DATA PROVIDED:
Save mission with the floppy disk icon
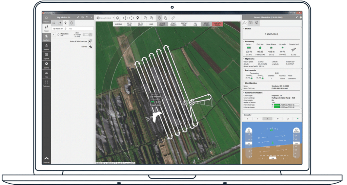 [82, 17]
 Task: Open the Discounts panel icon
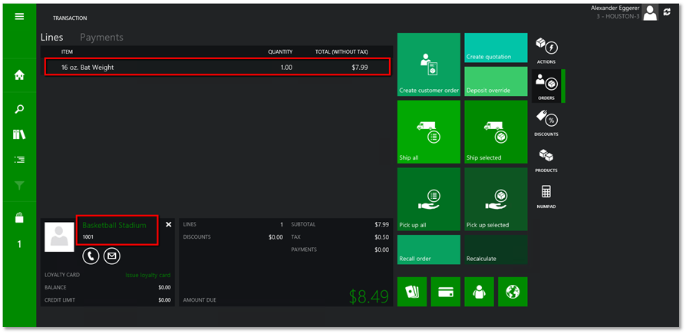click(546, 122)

---

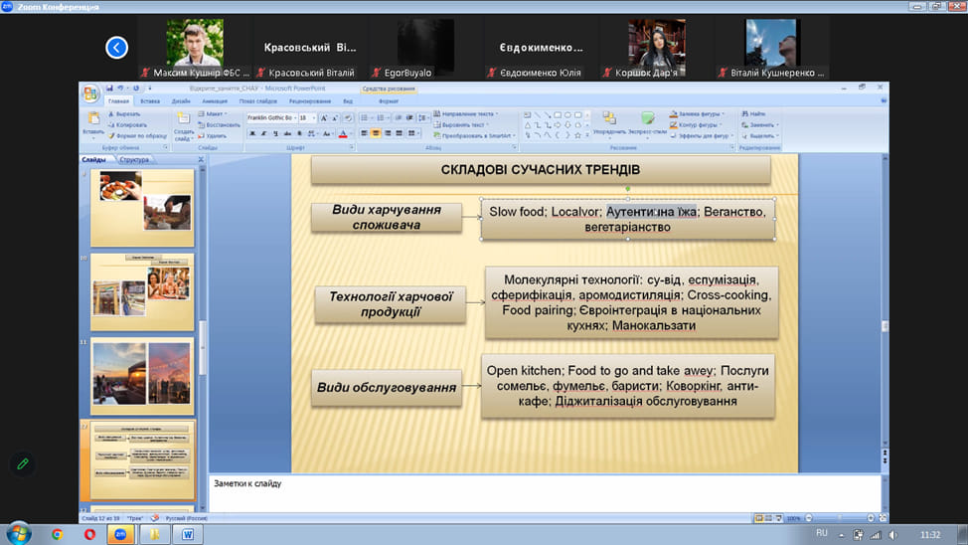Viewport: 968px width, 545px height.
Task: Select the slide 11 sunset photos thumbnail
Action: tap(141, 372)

---

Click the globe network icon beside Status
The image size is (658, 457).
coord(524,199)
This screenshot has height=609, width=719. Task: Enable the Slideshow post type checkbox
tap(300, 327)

PROBLEM TO SOLVE:
Put the items from the line containing "This screenshot has" down to the line containing "tap(300, 327)" into a two-column CSV headed instruction and output, one row per item with its text and its answer. Quote every field and replace line breaks with spaces.

EXERCISE ANSWER:
instruction,output
"This screenshot has height=609, width=719. Task: Enable the Slideshow post type checkbox","tap(300, 327)"